▶ _WHAT IS NEEDED_
Which lines in the items below contain the word "height"? Show each of those lines in full.

▶ _SOURCE RECORDS_
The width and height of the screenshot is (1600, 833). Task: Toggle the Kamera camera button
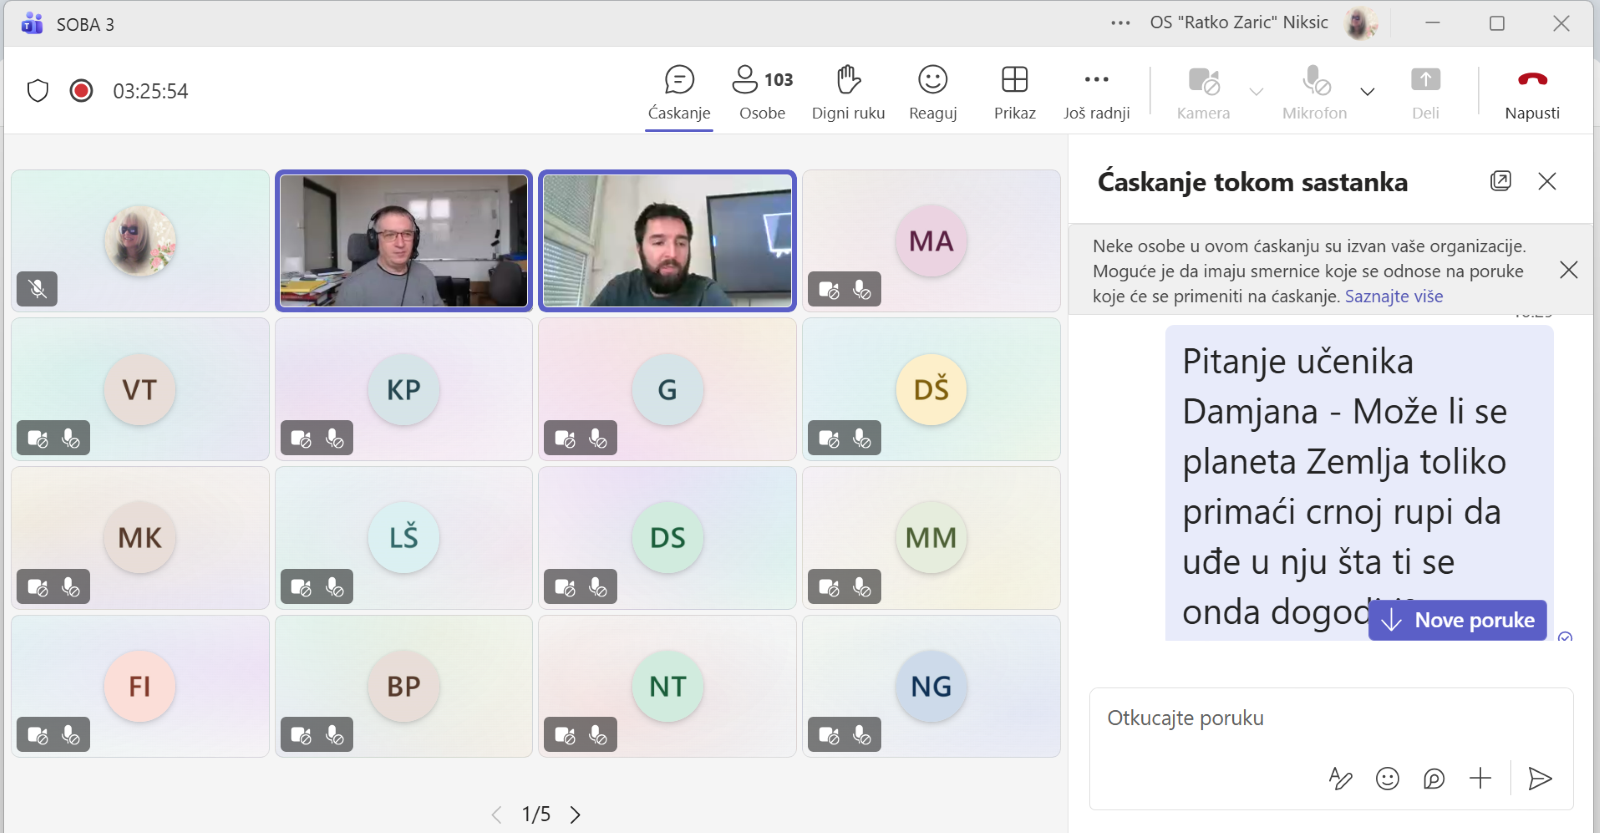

==

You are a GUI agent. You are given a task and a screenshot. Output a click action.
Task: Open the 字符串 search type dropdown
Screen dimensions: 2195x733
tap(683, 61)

...

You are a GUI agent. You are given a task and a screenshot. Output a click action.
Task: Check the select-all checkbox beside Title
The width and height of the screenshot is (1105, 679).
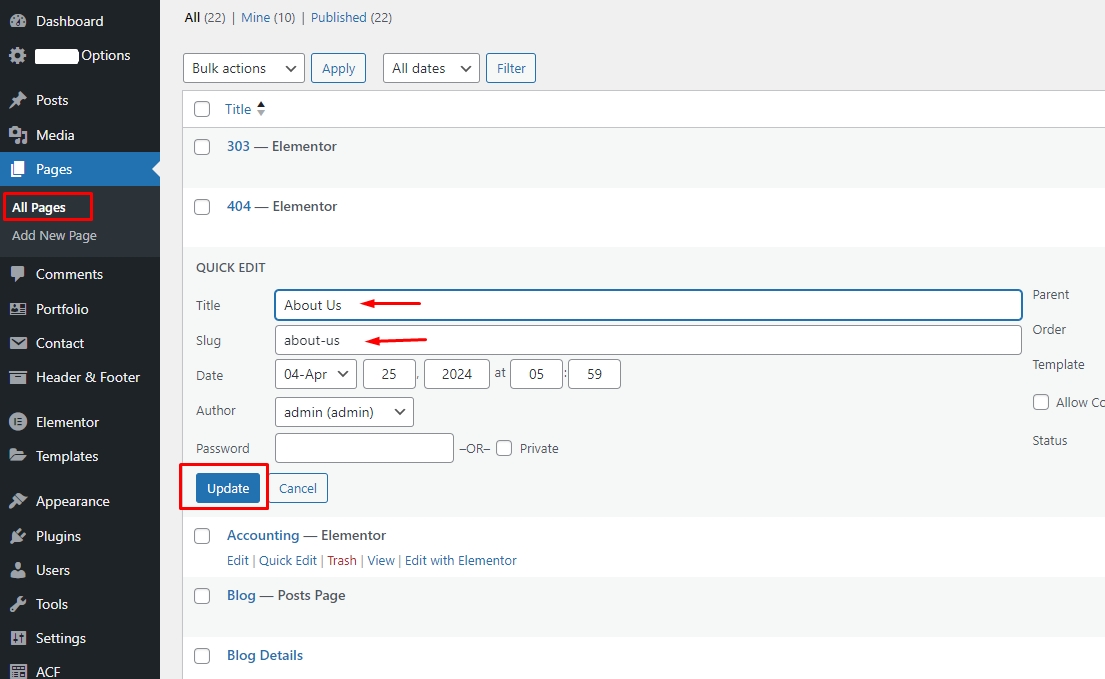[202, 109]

▶ _ANSWER FOR THIS EXERCISE_
The width and height of the screenshot is (1600, 833). Task: Toggle the Kamera camera button
The width and height of the screenshot is (1105, 679).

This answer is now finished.